Applying an Inverse Model to Estimate Ammonia Emissions at Cattle Feedlots Using Three Different Observation-Based Approaches
Wednesday, 17 December 2014
Accurately quantifying emissions of ammonia (NH3) from confined animal feeding operations (CAFOs) is vital not only to the livestock industry, but essential to understanding nitrogen cycling along the Front Range of Colorado, USA, where intensive agriculture, urban sprawl, and pristine ecosystems (e.g., Rocky Mtn Nat’l Park) lie within 100-km of each other. Most observation-based techniques for estimating NH3 emissions can be expensive and highly technical. Many methods rely on concentration observations on location, which implicitly depends on weather conditions. A system for sampling NH3 using on-site weather data was developed to allow remote measurement of NH3 in a simple, cost-effective way.
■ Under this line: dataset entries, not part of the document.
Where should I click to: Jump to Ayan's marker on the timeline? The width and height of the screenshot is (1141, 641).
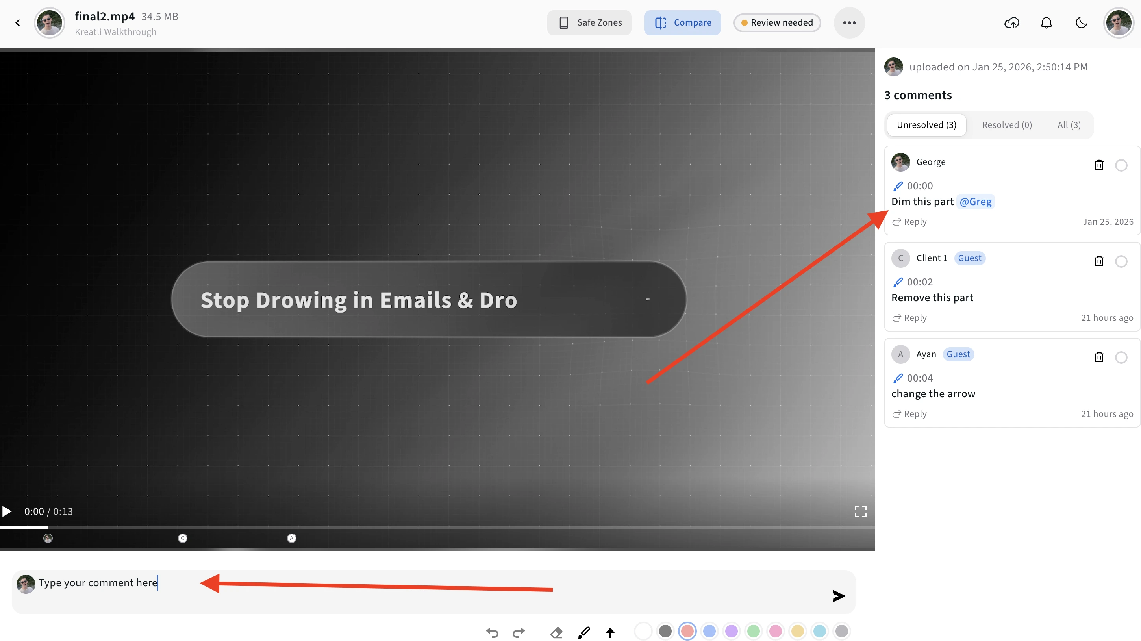tap(291, 538)
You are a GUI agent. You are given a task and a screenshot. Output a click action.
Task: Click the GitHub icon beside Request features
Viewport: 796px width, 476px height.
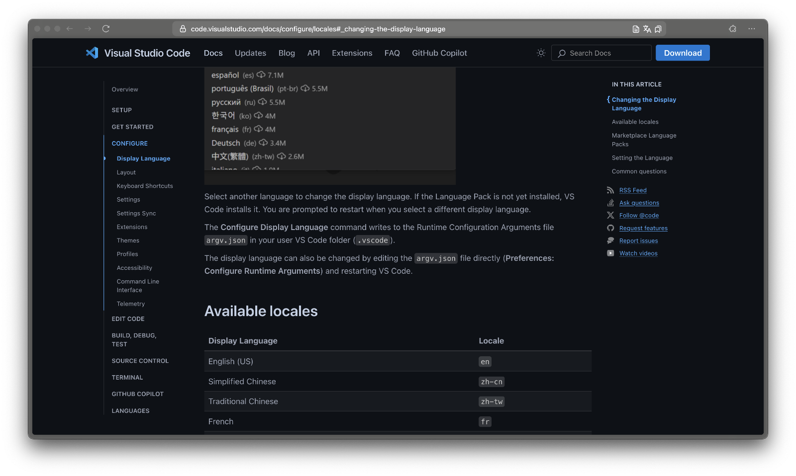(x=610, y=228)
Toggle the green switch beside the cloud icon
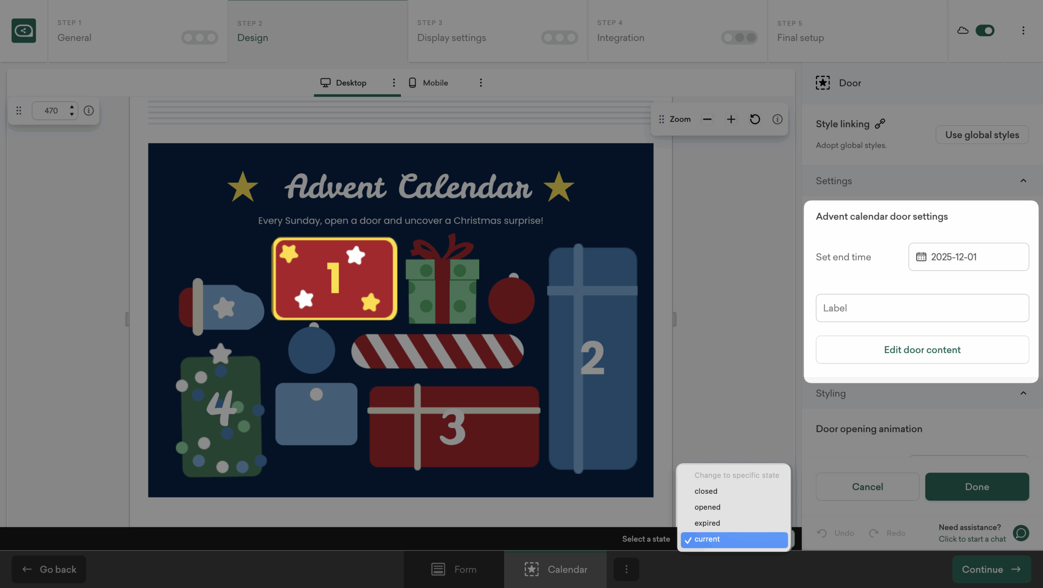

These systems use passive diffusive cartridges (Radiello, Sigma-Aldrich) that provide time-averaged concentrations representative of a typical two-week deployment. Cartridge exposure is robotically managed so they are only visible when winds are 1.4 m/s or greater from the direction of the CAFO. These concentration data can be coupled with stability parameters (measured on-site) in a simple inverse model to estimate emissions (FIDES, UMR Environnement et Grandes Cultures). Few studies have directly compared emissions estimates of NH3 using concentration data obtained from multiple measurement systems at different temporal and spatial scales. Therefore, in the summer and autumn of 2014, several conditional sampler systems were deployed at a 25,000-head cattle feedlot concomitant with an open-path infrared laser (GasFinder2, Boreal Laser Inc.) and a Cavity Ring Down Spectrometer (CRDS) (G1103, Picarro Inc.) which each measured instantaneous NH3 concentrations. This study will test the sampler technology by first comparing concentration data from the three different methods. In livestock research, it is common to estimate NH3 emissions by using such instantaneous data in a backward Lagrangian stochastic (bLs) model (WindTrax, Thunder Beach Sci.) Considering this, NH3 fluxes from the inverse model (FIDES) using all three datasets will be compared to emissions from the bLS model (WindTrax) using only high speed data (laser; CRDS). Results may lend further validity to the conditional sampler approach for more easily and accurately monitoring NH3 fluxes from CAFOs and other strong areal sources.